Exercise directions: Would you transcribe the entries below, beginning at the line with "The height and" and ending after the line with "Click the 12-01", exactly, with no picture and nothing more?

Raw data:
[Start of Attachment]
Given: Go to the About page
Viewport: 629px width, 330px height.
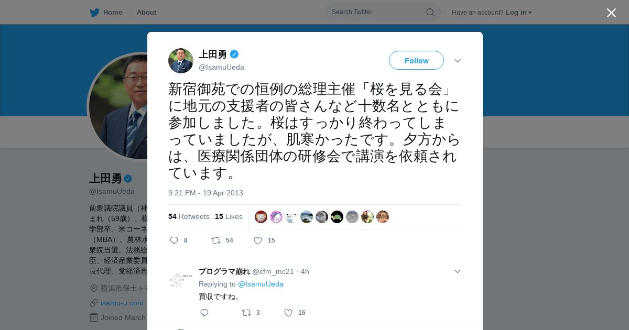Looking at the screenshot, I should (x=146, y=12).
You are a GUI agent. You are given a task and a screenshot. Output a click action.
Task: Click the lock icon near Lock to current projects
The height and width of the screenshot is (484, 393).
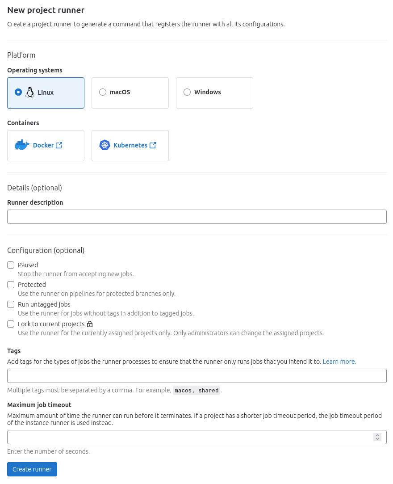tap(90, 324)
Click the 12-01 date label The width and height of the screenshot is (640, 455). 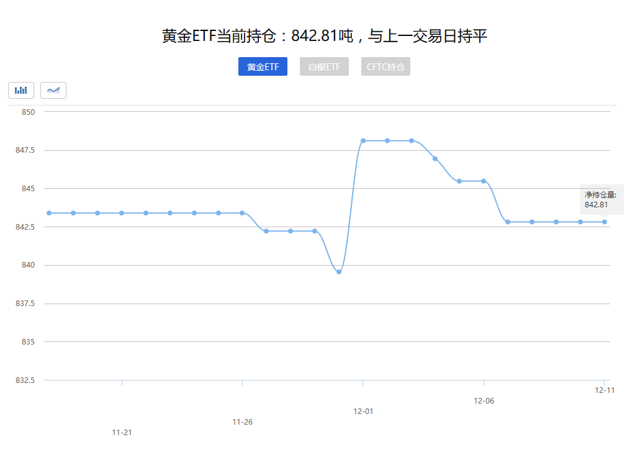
[End of Attachment]
[Start of Attachment]
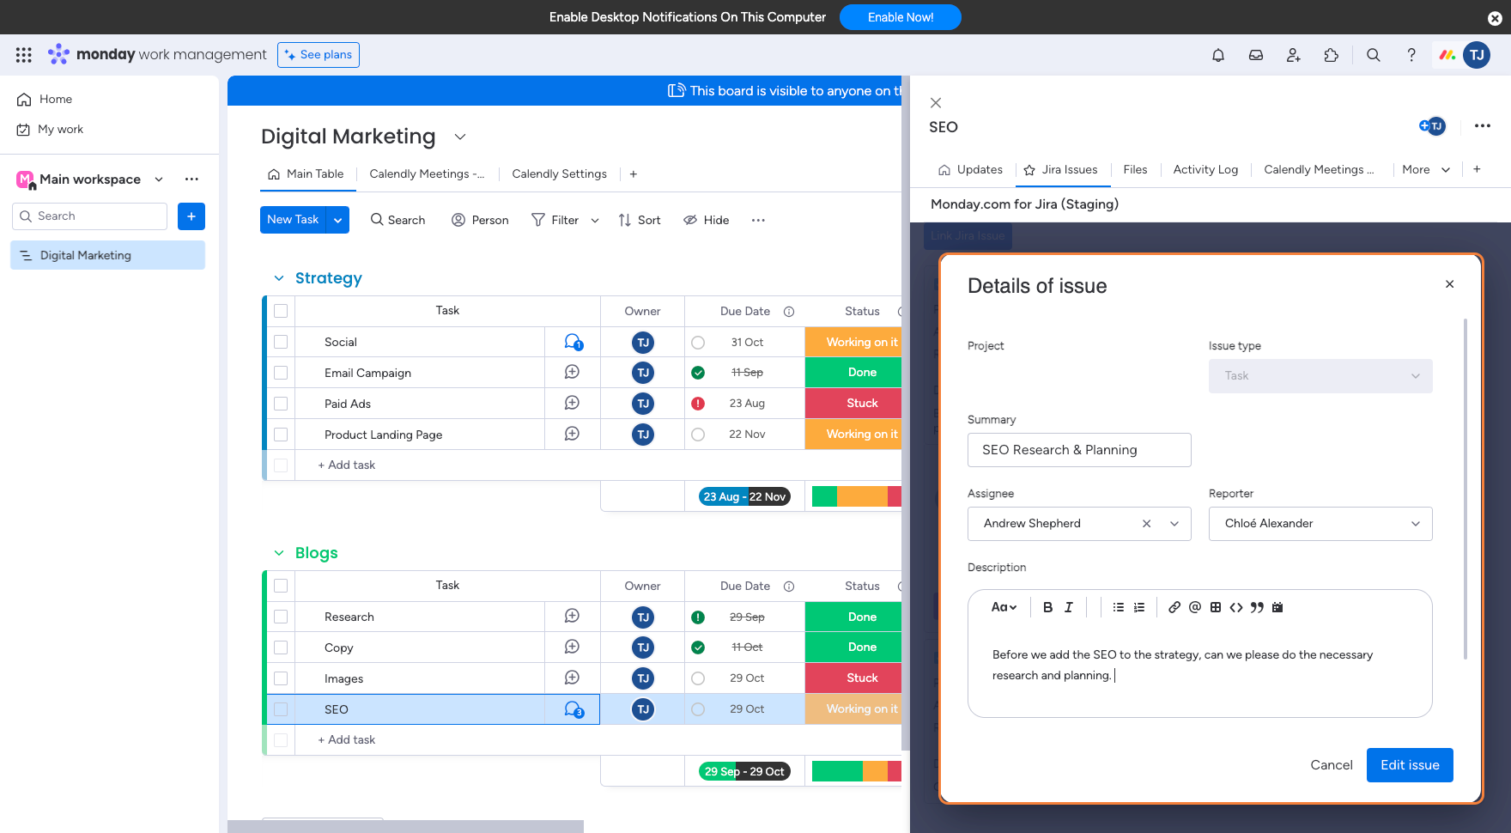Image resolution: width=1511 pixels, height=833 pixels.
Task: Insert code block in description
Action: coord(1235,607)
[End of Attachment]
Problem solution:
The height and width of the screenshot is (484, 393).
tap(90, 324)
Click the 12-01 date label The width and height of the screenshot is (640, 455). 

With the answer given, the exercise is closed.